I've always added a simple robots.txt file to my Drupal sites, since I would see 404 errors in the logs where search engines were looking for one.

Should we add a very basic robots.txt file by default? Perhaps..

User-agent: *
Disallow: /admin

# To customize this robots.txt file, follow the examples...
# Disallow: /path/to/directory/or/file
# Allow: /path/to/directory/or/file

# If you do not disallow a file or directory, it is allowed by default.
# The User-Agent string can be used to target specific search engines. Use Google to find out more about that.

Comments

Steven’s picture

This is a good idea.. there are a lot of pages on a drupal site which do not need to be spidered, such as the comment reply page or the node add page.
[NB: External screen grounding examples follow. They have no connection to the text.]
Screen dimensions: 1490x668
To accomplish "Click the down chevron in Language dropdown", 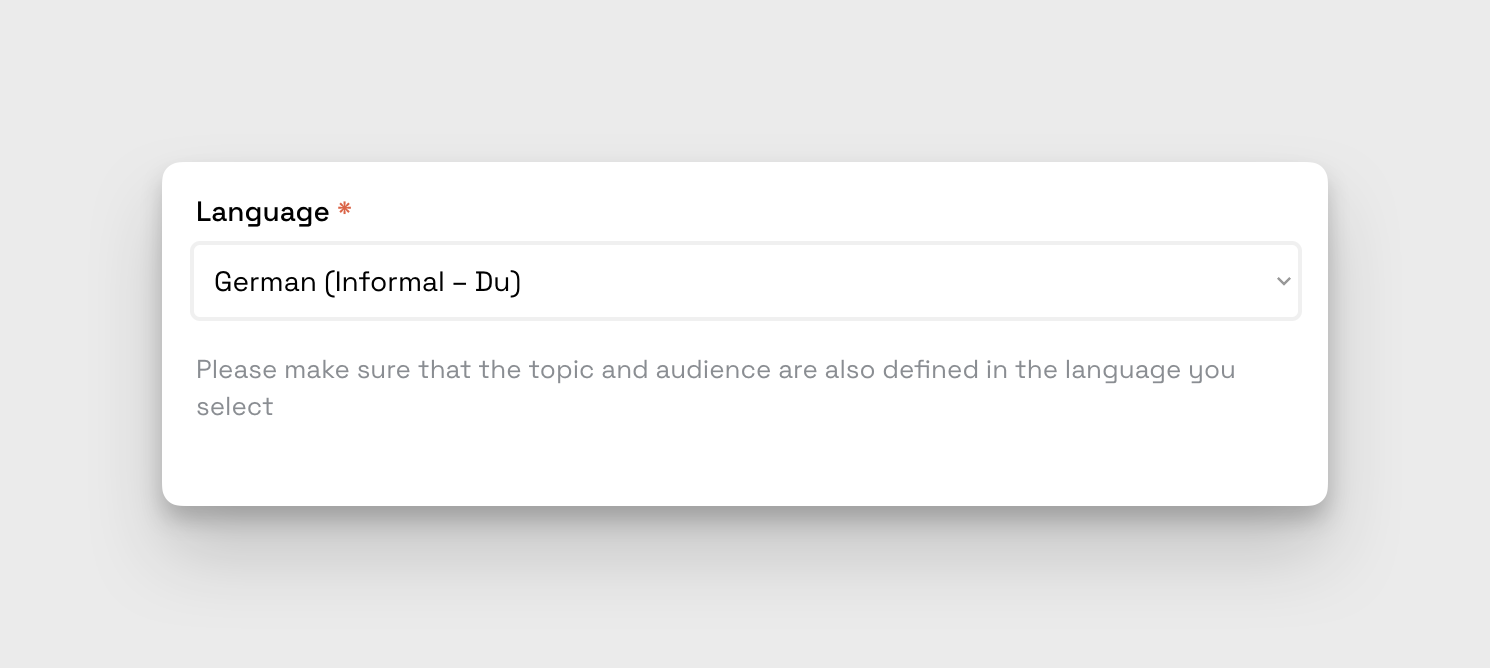I will tap(1284, 282).
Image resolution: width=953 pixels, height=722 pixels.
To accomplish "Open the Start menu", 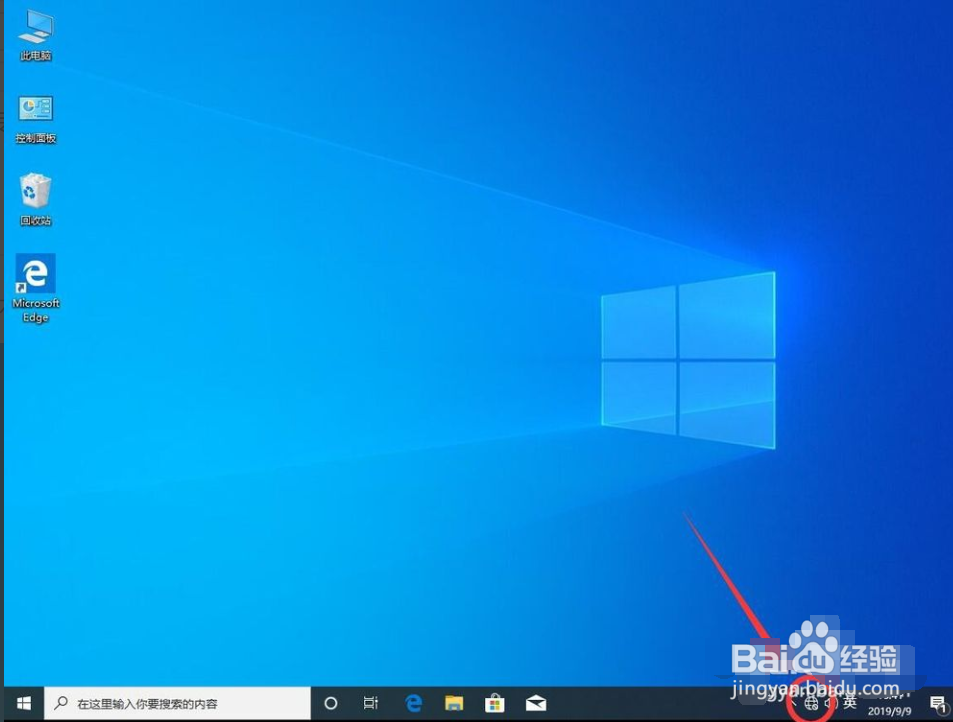I will tap(22, 703).
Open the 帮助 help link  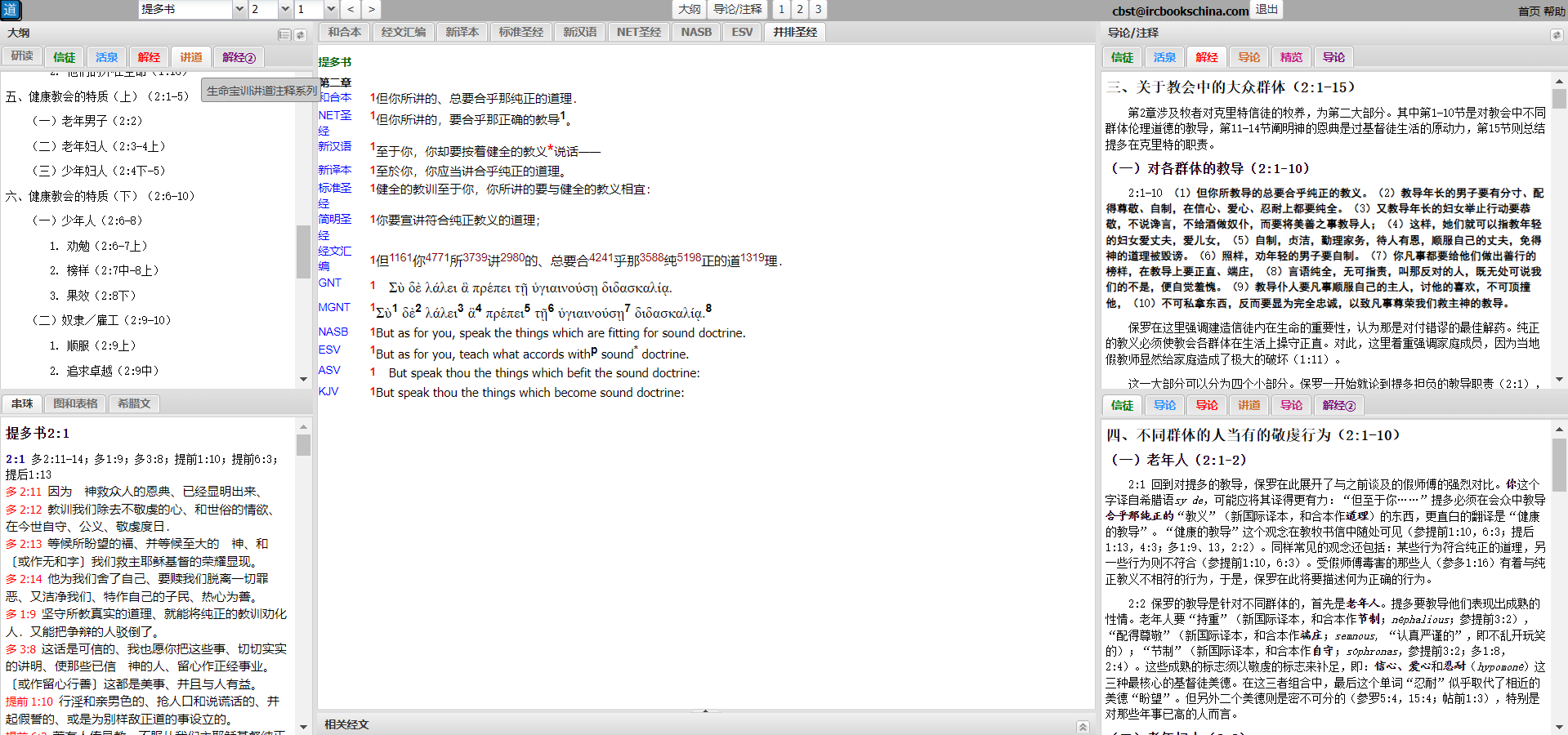(1554, 11)
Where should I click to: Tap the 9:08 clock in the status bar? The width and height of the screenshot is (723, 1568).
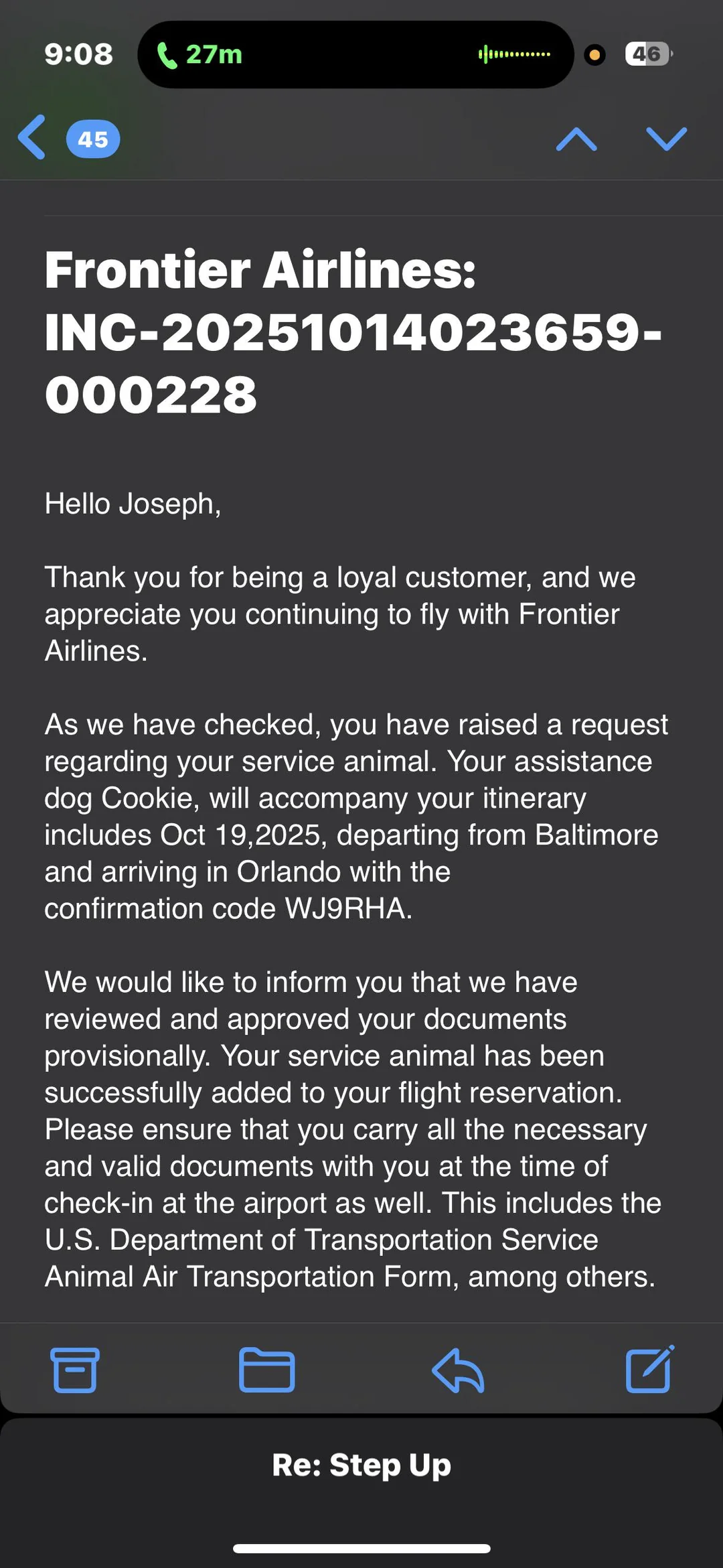click(78, 54)
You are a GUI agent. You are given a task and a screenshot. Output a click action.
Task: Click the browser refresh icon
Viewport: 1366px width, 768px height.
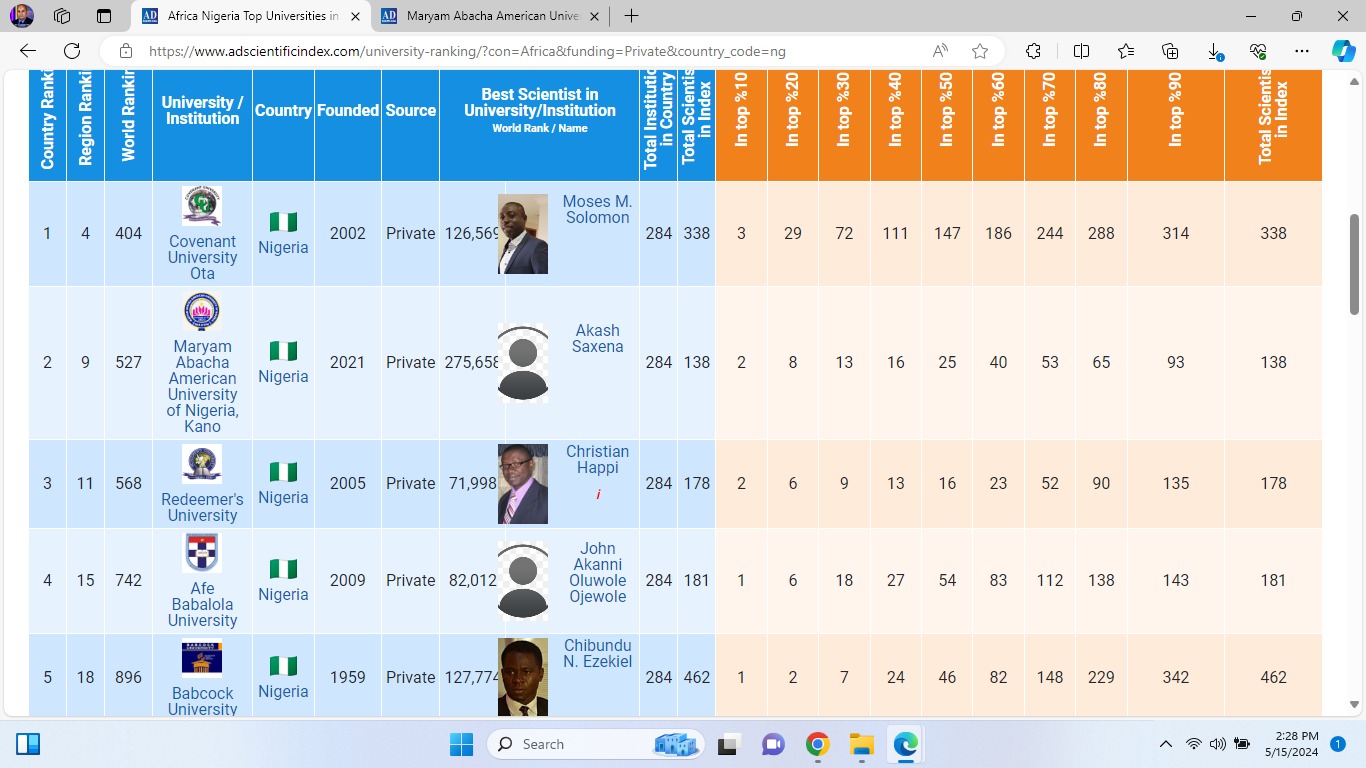[72, 51]
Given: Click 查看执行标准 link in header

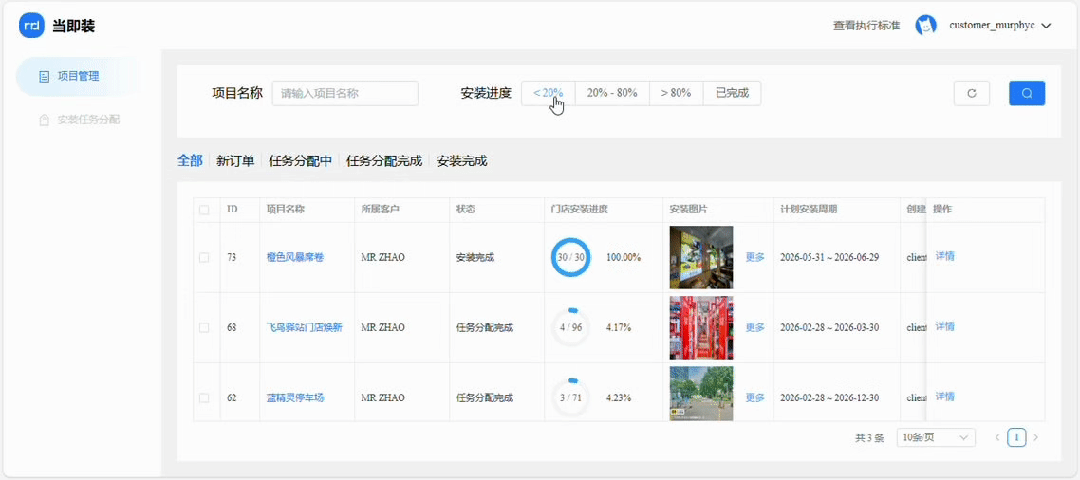Looking at the screenshot, I should [x=866, y=26].
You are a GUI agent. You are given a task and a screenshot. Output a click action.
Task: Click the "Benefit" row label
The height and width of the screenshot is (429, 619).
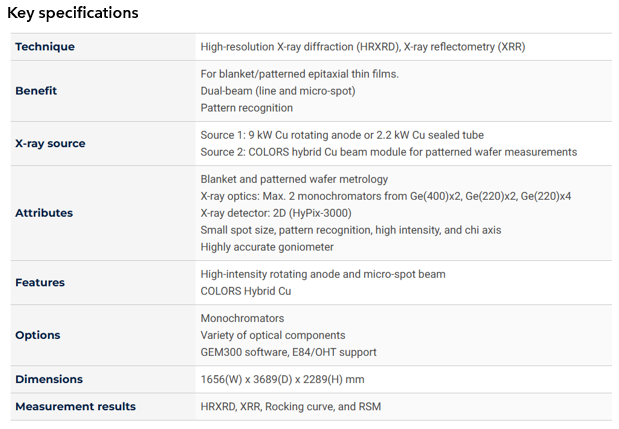coord(36,91)
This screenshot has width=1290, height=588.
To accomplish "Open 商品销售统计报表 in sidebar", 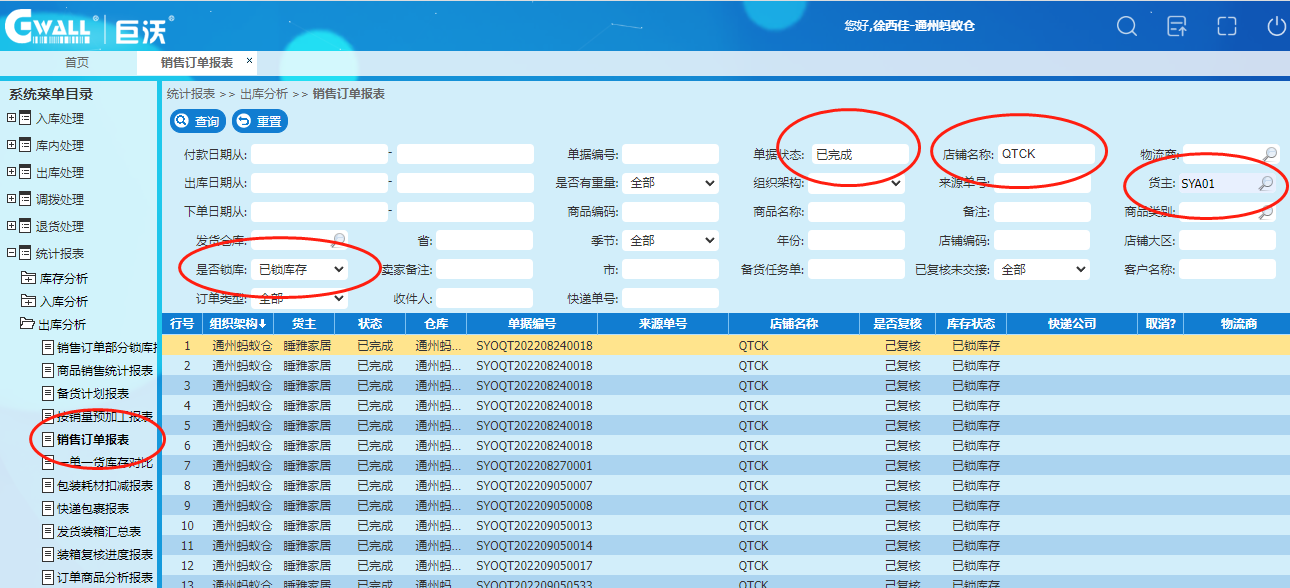I will [x=105, y=370].
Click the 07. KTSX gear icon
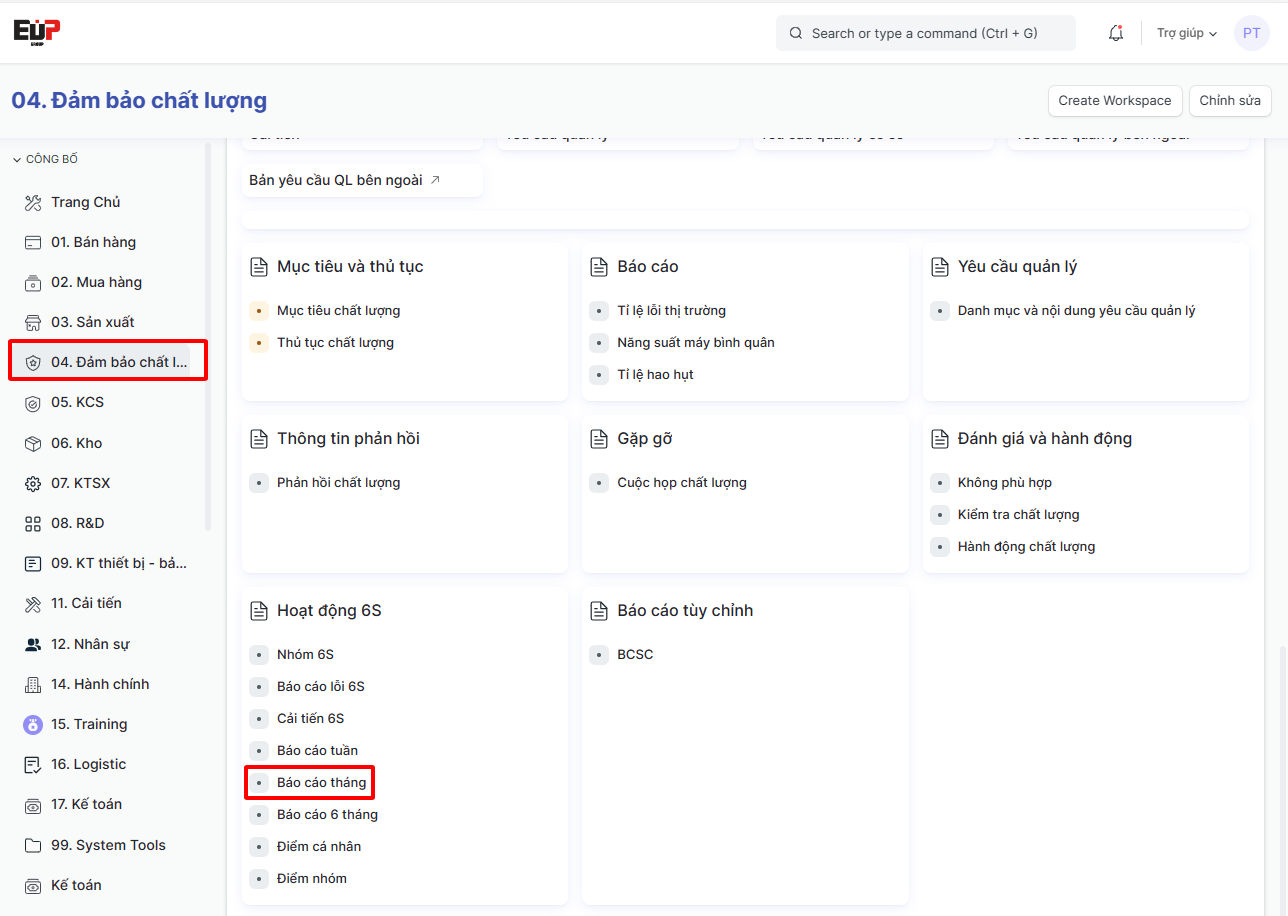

Drupal.org has one too.

--
If you have a problem, please search before posting a question.

bertboerland’s picture

we discussed this some time ago and there was even a time that drupal included a robots.txt. i am still in favour, however dries didnt agree. see this thread. is included in documentation however.

update: corrected wrong link!
--
groets
bertb

--
groets
bert boerland

adrian’s picture

Other things that could/should be disallowed are the tracker (recent posts) page, and maybe /user (although that could be a site specific thing)

--
The future is so Bryght, I have to wear shades.